MR. RUSSERT:  Stephen Hayes has written this book on Vice President Cheney, and, as I was reading it, I found an interview with you about your views of the administration and some of their methods of gathering intelligence.  And I want to share that with you and have you a chance to talk about it.

It says here, “In November of 2006, Michael McConnell, who had been working on intelligence issues in the private sector since resigning from the NSA in” ‘96, “was asked to consider joining the Bush administration as the nation’s top intelligence official.

“McConnell was honored to be asked, but had serious reservations.  He had been unimpressed with many aspects of the Bush administration and its conduct of the war on terror, particularly what he felt was a politicized use of intelligence in the lead-up to the war.

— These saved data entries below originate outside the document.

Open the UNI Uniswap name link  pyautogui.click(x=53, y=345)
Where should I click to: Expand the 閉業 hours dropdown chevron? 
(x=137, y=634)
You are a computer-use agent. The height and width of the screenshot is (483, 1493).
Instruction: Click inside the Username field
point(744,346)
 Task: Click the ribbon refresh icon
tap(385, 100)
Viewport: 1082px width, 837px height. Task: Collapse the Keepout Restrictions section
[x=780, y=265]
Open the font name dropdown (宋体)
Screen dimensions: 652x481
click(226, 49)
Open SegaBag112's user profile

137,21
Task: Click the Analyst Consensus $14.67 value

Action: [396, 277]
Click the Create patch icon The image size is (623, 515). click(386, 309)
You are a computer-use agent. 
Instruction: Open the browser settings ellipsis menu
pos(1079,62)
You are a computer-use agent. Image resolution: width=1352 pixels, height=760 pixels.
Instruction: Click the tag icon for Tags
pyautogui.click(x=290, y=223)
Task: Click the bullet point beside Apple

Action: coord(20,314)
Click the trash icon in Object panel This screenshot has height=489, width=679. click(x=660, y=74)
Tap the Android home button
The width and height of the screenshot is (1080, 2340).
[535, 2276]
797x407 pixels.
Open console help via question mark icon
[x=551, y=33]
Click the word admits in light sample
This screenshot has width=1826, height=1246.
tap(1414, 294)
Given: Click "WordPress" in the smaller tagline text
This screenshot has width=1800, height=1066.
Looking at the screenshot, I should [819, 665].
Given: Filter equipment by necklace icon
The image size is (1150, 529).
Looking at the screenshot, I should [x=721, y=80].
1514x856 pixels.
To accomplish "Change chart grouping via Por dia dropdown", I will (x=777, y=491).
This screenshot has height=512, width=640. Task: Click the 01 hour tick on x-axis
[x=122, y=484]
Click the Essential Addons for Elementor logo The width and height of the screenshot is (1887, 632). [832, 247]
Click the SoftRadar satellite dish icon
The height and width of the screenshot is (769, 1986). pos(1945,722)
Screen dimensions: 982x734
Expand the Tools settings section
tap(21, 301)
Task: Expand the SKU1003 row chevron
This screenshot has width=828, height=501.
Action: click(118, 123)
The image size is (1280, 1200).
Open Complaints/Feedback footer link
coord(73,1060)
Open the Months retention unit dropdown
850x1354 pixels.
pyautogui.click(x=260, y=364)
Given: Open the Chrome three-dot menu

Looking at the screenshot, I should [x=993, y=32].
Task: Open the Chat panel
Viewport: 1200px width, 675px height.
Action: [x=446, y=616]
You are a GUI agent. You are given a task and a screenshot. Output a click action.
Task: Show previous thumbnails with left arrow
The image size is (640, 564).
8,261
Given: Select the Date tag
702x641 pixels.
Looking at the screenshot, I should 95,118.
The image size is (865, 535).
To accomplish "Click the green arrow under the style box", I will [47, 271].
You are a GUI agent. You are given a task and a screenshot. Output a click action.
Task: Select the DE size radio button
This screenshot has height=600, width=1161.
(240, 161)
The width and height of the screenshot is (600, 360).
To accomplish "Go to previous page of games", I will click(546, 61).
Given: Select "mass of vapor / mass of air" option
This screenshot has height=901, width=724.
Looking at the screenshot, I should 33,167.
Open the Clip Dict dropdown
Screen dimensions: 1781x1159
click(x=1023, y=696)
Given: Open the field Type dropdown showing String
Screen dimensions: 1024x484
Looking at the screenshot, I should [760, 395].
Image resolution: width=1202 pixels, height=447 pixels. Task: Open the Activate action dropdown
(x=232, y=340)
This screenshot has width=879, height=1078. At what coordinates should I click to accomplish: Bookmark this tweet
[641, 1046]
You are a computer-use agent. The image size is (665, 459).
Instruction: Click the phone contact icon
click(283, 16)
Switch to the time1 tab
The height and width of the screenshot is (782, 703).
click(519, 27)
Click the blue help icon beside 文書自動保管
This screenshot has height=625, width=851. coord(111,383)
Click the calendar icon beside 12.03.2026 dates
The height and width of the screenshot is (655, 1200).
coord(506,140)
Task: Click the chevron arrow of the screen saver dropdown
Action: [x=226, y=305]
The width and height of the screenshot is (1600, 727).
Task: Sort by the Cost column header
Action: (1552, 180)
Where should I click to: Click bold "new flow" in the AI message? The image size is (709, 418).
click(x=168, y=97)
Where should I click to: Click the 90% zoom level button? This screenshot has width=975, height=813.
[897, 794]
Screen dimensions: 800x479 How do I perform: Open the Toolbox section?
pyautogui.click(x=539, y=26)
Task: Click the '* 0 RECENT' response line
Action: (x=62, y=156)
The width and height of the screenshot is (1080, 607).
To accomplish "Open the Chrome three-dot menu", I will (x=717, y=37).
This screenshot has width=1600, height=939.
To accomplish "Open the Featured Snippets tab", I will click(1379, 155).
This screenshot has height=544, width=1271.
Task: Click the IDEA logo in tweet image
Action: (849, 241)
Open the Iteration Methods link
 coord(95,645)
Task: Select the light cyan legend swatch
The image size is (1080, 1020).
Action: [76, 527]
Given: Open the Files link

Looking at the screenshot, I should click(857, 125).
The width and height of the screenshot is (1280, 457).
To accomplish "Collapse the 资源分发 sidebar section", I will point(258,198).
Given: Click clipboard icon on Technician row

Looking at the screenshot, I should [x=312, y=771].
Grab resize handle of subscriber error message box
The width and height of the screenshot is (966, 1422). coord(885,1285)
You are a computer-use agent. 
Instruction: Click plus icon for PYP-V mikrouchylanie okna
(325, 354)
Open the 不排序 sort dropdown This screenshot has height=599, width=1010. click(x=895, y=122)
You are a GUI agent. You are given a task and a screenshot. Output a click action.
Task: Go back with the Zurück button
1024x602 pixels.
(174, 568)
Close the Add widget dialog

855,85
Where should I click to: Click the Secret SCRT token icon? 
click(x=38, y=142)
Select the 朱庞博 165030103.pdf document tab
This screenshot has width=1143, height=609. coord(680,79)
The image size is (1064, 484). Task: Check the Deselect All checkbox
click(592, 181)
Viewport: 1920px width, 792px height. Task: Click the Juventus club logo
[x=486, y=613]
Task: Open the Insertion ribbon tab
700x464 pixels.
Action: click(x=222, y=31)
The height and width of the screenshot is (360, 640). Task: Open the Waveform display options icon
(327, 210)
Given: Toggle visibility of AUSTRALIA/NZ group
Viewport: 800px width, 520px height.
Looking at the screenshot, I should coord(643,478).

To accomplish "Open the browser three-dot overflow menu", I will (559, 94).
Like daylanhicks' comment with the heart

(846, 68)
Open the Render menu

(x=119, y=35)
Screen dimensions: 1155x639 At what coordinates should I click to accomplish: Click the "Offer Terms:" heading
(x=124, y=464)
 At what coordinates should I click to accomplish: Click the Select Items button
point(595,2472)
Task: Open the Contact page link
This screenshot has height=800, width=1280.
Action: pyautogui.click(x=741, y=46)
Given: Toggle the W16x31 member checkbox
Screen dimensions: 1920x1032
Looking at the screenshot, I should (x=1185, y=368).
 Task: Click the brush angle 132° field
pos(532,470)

“‘All of these current players, Secretary Rumsfeld, Vice President Cheney, and the president,’ McConnell said in an interview in late November ‘06, ‘what’s come through for me as a citizens—I’m no longer on active duty so I can say these things—they had first and foremast very strong political convictions. My sense of it is their political faith and convictions influenced how they took information and interpreted it, how they picked up and interpreted outside events.

“‘As a former intel pro, when you don’t like the answer and you set up your own thing, you tend to get the answer you want.  You hire people who think like you do or want to satisfy the boss.  I’ve read much more about the current set of players and they did set up a whole new interpretation because they didn’t like the answers.  They’ve gotten results that in my view now have been disastrous.’” That’s pretty harsh.

Admiral McCONNELL:  Indeed.  We’re all influenced by what we see and hear and read.  I am a concerned citizen.  I read those things and read those accounts. What I was taking greatest exception to was to have a secondary unit established in the Pentagon to reinterpret information.  And, and the problem I have with that is the way you do intelligence is all sources considered. You have to factor one issue against another and balance it.  If you start an independent effort with a point of view, it’s not infrequent that you would take a single piece of data to make a point as opposed to consider everything.

So what I was referring to and talking about at that time is I was worried that, in the Pentagon, there had been established this separate unit.  And I, I thought it would have been too influential.  Now, you can imagine—I consider myself an intelligence professional.  I’ve been doing this either in—on active duty or serving this community for 40 years.  The first responsibility of an intelligence professional is ground truth, and the second responsibility is to speak truth to power.  So, when I was asked to consider this nomination, that was the condition under which I would consider it.  And I focused on it very intently once I came back.  What I found or what I discovered was quite refreshing.

I—as you know, I meet with the president and vice president six days, and on occasion seven days a week.  That dialogue is, is open and frank and direct. And the thing that the president and the vice president frequently will do, whether talking to me or one of the analysts that go in with me, is that “We’re not telling you what to think or how to think or what your conclusion should be.  We need your information.  We can challenge your assumptions or your assessment, but we want to know what your opinion is.”

MR. RUSSERT:  But leading up to the war in Iraq, you strongly suggest, and many Americans believe, that we went to war on Iraq on faulty intelligence, skewed intelligence, or cherry-picked intelligence.